The Standards Committee’s decision
[11] The Standards Committee determined that the Respondent had failed the Applicants to the extent that her conduct constituted unsatisfactory conduct by way of conduct unbecoming.
[12] It censured the Respondent and ordered her to pay the sum of $500 costs towards the investigation.
[13] In paragraph [3] of its determination, the Committee noted that it “felt there was a contributory element by the CIs as transferring property into the Trust was the reason for establishing the Trust and they were well aware that only one amount of gifting had been done. Clearly, further gifting would need to take place to progress the transfer.”
[14] It also made the following observation and order:-
Under the Law Practitioners Act 1982 the maximum amount which could be ordered by way of compensation was $5,000. In this situation the Committee orders, pursuant to section 156(1)(d) the payment of compensation in the sum of
$5,000.
Application for review
[15] The Applicants have applied for a review of that decision. They raise three issues:
1. They consider that the Law Society has failed in its duty to increase the maximum amount of compensation in accordance with provisions of the Law Practitioners Act, and requested that the maximum value be adjusted in accordance with the Consumer Price Index.
2. They submit that the complaint by them should be treated as two separate complaints and that they each be awarded the sum of $5,000.
3. They reject the statement by the Standards Committee that there was a contributory element on their part for failing to take the matter up with the Respondent at the appropriate times.
Review
The finding of unsatisfactory conduct
[16] Following receipt of an application for review, the LCRO conducts a review of all of the matters considered by the Standards Committee in its decision. The LCRO is not limited to the matters raised by the Applicant in the application for review, and consequently, this review will first consider the finding of unsatisfactory conduct by way of conduct unbecoming against the Respondent.
[17] The conduct in question took place prior to the commencement of the Lawyers and Conveyancers Act 2006 on 1 August 2008.

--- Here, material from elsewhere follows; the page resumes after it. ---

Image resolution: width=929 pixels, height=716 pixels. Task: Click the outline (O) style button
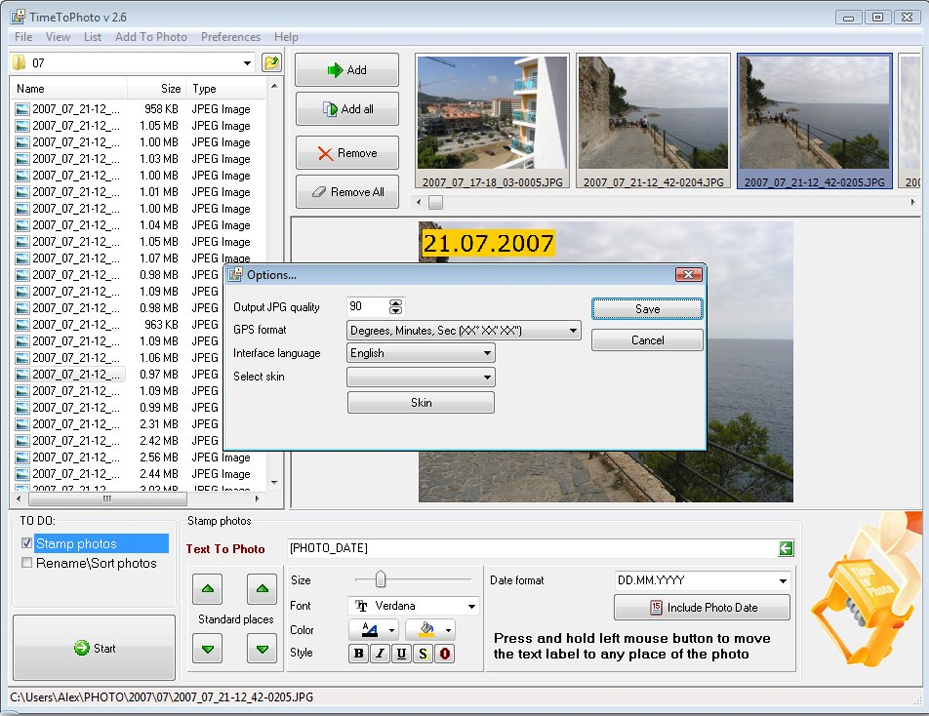[x=445, y=654]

[18] Section 351 of the Lawyers and Conveyancers Act provides that if a lawyer is alleged to have been guilty before the commencement of this section, of conduct in respect of which proceedings of a disciplinary nature could have been commenced under the Law Practitioners Act 1982, a complaint about that conduct may be made, after the commencement of this section, to the Complaints Service established under section 121(1) by the New Zealand Law Society.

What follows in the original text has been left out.